Reputation: 201
I am trying to do a panel regression with
from linearmodels.panel import PooledOLS
import statsmodels.api as sm
but I encountered a problem with my index. For the regression I need a Multiindex, so I have a Dummy variable and the time (see below). The two indicies are a_c ( a dummy variable for all 10 countries of my analysis) and Timestamp (the date).
i_ct preemu postemu γ1 γ2
α_c Timestamp
10 2020-06-24 -0.04 0.00 0.02 -1.110223e-16 2.000000e-02
2020-06-25 0.05 0.00 -0.04 -1.000000e-02 1.000000e-02
2020-06-26 0.02 0.00 0.05 0.000000e+00 1.000000e-02
2020-06-29 0.00 0.00 0.02 -2.000000e-02 -1.110223e-16
2020-06-30 0.08 0.00 0.00 2.000000e-02 -6.000000e-02
When I run the regression
exog_vars = ['preemu','postemu','γ1','γ2']
exog = sm.add_constant(beta_panel[exog_vars])
mod = PooledOLS(beta_panel.i_ct, exog)
pooled_res = mod.fit()
print(pooled_res)
I get this error:
ValueError: The index on the time dimension must be either numeric or date-like
But when the timestamp is not in the index I get this error:
Series can only be used with a 2-level MultiIndex
Anyone knows why it could throw the first error?
Upvotes: 4
Views: 3281
Reputation: 476
The time dimension index in the example provided looks like a string. Converting it to a date format or a numerical format should work.

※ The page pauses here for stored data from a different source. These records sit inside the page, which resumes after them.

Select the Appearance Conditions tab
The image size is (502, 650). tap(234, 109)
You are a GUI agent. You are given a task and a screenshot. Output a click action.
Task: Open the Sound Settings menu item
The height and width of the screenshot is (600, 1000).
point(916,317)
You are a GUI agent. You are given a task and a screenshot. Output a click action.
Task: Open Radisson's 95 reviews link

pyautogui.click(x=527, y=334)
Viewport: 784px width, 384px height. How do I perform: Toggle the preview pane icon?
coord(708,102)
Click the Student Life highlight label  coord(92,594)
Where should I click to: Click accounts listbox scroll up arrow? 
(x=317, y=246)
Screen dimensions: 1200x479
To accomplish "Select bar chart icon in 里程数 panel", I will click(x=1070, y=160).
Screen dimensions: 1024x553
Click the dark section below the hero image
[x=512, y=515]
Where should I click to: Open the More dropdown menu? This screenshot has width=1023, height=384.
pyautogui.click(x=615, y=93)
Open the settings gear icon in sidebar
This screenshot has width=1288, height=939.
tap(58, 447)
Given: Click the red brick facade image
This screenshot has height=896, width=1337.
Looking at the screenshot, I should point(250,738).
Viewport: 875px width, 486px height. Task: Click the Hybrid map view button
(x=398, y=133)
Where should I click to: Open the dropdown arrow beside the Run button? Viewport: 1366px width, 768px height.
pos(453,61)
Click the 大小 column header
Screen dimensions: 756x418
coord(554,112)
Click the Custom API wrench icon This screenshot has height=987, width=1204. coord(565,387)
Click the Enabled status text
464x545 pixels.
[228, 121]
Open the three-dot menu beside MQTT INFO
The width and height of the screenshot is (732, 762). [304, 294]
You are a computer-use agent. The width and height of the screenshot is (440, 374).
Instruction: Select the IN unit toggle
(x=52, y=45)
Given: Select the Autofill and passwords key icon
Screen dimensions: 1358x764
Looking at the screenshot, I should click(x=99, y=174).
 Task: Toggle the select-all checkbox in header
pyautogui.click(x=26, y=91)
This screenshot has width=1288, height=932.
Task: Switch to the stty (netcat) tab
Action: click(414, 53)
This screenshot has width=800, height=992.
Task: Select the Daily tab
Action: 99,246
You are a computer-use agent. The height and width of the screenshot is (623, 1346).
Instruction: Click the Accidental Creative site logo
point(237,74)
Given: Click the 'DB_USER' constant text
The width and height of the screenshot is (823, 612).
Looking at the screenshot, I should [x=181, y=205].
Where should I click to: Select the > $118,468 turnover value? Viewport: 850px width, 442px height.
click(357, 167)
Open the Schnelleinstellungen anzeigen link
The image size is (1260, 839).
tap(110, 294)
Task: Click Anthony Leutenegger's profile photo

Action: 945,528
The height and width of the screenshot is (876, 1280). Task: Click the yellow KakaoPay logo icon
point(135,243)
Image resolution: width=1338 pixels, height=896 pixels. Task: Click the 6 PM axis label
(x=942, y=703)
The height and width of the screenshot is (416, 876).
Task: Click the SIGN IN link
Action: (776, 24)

Also note that the entity index comes first in order and the time dimension is second in the multi-index, like the example provided has correctly done.
A small oversight that can cause errors.
Upvotes: 2
Reputation: 1
Change the string date time type to numerical (I tried to change it to timestamp or other time datatype, but the error was still existing), for example: 2021/01/31
change to 20210131
. Then it works.
Upvotes: 0